This is an open-source Python script created for transcribing YouTube videos and playlists into text.
It integrates technologies like WhisperModel for transcription, SpaCy for natural language processing, and CUDA for GPU acceleration, aimed at efficiently processing video content. Can handle individual videos and entire playlists, outputting accurate transcripts and metadata.
How it works:
The script starts by determining whether to process a single video or a playlist. It sets up directories for storing audio, transcripts, and metadata. It adds CUDA Toolkit to utilize GPUs and configures transcription workers based on CPU cores.

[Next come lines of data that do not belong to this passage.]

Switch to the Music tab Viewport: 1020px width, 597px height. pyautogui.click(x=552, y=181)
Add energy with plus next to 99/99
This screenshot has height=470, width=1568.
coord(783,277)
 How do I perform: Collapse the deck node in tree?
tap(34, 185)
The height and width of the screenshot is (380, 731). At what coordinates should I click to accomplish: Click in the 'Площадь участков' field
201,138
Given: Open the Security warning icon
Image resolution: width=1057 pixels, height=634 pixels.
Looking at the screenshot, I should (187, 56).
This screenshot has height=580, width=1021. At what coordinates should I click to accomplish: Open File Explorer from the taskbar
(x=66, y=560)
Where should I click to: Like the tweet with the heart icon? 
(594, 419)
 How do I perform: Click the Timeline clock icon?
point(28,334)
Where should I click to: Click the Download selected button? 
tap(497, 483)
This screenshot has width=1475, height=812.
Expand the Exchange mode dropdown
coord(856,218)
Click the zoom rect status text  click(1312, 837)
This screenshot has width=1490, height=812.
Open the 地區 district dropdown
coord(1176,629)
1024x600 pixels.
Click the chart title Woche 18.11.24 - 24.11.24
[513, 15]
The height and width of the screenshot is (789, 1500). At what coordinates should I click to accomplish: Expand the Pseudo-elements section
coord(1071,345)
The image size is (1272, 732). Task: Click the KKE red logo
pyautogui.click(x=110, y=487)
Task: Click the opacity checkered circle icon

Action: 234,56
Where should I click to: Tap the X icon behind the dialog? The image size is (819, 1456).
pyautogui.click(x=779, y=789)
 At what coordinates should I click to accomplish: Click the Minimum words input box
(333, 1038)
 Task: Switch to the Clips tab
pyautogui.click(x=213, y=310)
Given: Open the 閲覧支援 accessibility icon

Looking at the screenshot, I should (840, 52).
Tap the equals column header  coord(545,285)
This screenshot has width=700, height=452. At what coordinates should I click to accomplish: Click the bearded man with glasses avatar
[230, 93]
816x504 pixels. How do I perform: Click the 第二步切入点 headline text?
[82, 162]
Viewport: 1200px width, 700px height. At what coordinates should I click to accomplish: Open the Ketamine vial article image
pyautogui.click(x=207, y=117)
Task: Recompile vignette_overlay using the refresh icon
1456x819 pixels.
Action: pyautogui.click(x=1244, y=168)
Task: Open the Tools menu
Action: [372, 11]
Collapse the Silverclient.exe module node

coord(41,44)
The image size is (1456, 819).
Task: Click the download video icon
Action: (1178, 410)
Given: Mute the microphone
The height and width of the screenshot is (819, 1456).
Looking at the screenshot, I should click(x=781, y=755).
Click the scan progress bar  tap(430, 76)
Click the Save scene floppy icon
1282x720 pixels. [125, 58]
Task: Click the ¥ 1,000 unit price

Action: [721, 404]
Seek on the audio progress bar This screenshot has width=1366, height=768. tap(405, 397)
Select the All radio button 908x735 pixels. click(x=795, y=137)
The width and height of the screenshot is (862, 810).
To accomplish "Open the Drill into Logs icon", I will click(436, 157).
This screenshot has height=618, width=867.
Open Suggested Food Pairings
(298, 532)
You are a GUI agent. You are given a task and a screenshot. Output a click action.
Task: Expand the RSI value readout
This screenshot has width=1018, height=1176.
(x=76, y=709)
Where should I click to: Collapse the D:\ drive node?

It downloads the audio for each video, ensures unique names, and passes to WhisperModel for transcription, using GPUs if available. Transcripts are split into sentences with SpaCy or Regex. Metadata like timestamps and confidence scores are generated.
Transcripts are saved as plain text, CSV, JSON, and HTML for readability. A special HTML file transcript_reader.html
offers “Reader Mode” to customize font, text size, width, and toggle dark mode.
How to use it:
1. Set Up Python Environment:
python3 -m venv venv source venv/bin/activate
2. Upgrade pip and Install Wheel:
python3 -m pip install --upgrade pip python3 -m pip install wheel
3. Install dependencies from requirements.txt.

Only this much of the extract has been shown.